We proved a theorem in our functional analysis class showing that the subspace of bijective bounded linear operators between two Banach spaces $X$ and $Y$ is open in the space $B(X,Y)$ of bounded linear operators.

It was mentioned that the subspace of $(i)$ injective operators and $(ii)$ operators with dense range, however, are not open in $B(X,Y)$.

I tried coming up with counterexamples, but was not able to do so. Admittedly, I tried in finite dimension, and maybe the counterexamples come from infinite dimension? I'd like to see counterexamples to each of these cases. I'd appreciate some help in this, thanks.
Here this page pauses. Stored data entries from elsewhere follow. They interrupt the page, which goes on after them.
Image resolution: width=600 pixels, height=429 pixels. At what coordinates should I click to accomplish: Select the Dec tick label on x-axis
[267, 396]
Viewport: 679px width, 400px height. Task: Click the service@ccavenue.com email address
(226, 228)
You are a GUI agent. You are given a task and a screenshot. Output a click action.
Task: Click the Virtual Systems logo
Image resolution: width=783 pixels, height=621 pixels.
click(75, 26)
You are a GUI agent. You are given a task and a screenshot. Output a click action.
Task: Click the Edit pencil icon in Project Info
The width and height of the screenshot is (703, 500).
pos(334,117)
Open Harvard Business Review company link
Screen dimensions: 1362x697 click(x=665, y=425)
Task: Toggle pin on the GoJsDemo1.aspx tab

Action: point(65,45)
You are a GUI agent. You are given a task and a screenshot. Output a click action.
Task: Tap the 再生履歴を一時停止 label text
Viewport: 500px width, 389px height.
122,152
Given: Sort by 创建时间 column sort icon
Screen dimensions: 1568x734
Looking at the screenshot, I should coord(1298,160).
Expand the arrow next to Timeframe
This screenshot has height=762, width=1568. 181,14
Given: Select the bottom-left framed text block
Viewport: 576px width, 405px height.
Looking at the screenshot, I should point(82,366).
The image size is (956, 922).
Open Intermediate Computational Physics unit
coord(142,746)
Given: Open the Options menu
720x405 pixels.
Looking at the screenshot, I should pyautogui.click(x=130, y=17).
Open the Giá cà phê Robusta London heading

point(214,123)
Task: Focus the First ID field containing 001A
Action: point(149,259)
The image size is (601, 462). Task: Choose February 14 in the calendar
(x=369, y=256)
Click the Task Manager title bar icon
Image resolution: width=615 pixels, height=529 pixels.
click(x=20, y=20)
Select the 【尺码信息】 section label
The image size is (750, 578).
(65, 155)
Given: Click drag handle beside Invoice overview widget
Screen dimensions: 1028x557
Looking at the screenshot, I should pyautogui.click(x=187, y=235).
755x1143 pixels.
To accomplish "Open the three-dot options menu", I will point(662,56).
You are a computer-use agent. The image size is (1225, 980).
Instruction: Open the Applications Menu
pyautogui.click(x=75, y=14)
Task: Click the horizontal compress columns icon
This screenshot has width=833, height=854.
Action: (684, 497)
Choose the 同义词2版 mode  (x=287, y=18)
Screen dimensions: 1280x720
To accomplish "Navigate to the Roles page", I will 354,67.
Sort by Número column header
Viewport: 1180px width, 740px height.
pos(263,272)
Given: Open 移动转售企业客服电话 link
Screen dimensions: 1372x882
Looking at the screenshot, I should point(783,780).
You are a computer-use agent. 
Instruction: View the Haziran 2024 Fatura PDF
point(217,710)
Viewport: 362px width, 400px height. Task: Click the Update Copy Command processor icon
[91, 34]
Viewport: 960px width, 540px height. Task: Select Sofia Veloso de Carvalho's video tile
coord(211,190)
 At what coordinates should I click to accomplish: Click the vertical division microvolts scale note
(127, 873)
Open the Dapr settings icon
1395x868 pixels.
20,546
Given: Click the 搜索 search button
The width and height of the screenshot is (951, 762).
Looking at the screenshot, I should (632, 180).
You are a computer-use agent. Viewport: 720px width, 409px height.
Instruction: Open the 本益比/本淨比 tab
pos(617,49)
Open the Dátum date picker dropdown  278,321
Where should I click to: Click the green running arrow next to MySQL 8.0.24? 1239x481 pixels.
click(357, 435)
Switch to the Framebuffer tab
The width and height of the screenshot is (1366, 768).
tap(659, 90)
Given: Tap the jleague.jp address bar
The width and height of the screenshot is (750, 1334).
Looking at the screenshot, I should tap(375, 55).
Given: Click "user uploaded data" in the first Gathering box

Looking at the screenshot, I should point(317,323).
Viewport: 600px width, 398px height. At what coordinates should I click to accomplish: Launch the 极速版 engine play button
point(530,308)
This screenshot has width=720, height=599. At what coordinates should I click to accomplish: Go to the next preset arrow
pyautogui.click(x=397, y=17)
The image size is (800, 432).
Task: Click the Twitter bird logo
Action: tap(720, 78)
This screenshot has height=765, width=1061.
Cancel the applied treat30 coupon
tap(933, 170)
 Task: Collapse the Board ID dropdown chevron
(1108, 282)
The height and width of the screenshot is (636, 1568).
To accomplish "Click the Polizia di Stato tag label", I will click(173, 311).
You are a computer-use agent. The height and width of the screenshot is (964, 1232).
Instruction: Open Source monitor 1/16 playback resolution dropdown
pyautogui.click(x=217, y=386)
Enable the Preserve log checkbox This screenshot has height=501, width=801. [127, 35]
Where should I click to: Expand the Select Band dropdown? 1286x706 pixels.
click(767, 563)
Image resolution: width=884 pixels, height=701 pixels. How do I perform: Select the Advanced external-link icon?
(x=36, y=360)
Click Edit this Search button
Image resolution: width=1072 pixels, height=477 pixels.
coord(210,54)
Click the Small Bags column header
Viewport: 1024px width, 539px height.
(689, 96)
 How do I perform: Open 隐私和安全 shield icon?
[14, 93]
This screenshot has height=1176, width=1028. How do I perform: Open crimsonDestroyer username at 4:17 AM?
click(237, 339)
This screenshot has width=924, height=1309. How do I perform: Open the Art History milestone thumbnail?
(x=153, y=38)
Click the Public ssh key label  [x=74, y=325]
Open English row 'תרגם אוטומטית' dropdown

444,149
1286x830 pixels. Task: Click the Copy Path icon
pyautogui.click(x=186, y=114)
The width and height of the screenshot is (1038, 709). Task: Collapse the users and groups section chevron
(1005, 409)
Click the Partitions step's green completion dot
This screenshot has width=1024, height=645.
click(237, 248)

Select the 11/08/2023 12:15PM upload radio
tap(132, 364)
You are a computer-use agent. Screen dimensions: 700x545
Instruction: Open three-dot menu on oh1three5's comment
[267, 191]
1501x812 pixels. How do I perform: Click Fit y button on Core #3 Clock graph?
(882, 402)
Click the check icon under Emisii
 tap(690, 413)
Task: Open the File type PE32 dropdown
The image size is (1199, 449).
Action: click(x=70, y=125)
• Every compact operator that can be approximated by finite-rank operators should do the trick. – daw Feb 16 '17 at 11:13
• Is this homework? – Alp Uzman Feb 16 '17 at 11:58

Take the following operator $T:l^1\to l^1$, $$Tx = (x_1,x_2/2,x_3/3,\dots,x_k/k,\dots).$$ This operator is injective, not boundedly invertible on its range, hence its range is not closed. If we set $Y:=\overline{R(T)}$ then range of $T$ is dense in $Y$.
However, $T$ can be approximated by non-injective operators with non-dense range: Define $T_n$ by $$T_nx = (x_1,x_2/2,x_3/3,\dots,x_n/n,0,0,\dots).$$ Then $T_n$ is not injective and has not dense range in $Y$. But $$\|(T-T_n)x\|_{l^1} = \sum_{k=n+1}^\infty k^{-1}|x_k|\le n^{-1} \|x\|_{l^1},$$ hence $\|T-T_n\|_{\mathcal L(l^1,l^1)}\to 0$ for $n\to\infty$.
Consider $X=Y=\ell^2(\Bbb N)$. Let $A(\sum_n x_n e_n)=\sum_n 2^{-n}\,x_ne_n$. $A$ is an injection, however for any $n$ you have $$(A-2^{-n}\Bbb 1)(e_n)=0$$ so $A-2^{-n}\Bbb1$ is never an injection. But for any $\epsilon>0$ you have an $n$ with $A-2^{-n}\Bbb1\in B_\epsilon(A)$. Also $A$ has dense range (since it contains the finitely supported sequences), but you can also verify that $\pi_n (A-2^{-n}\Bbb1)=0$ where $\pi_n$ is the orthogonal projection onto $\mathrm{span}(e_n)$. So the range of $A-2^{-n}\Bbb1$ must lie in the kernel of $\pi_n$, which is a closed subspace of $\ell^2$. So $A-2^{-n}\Bbb1$ also never has dense range.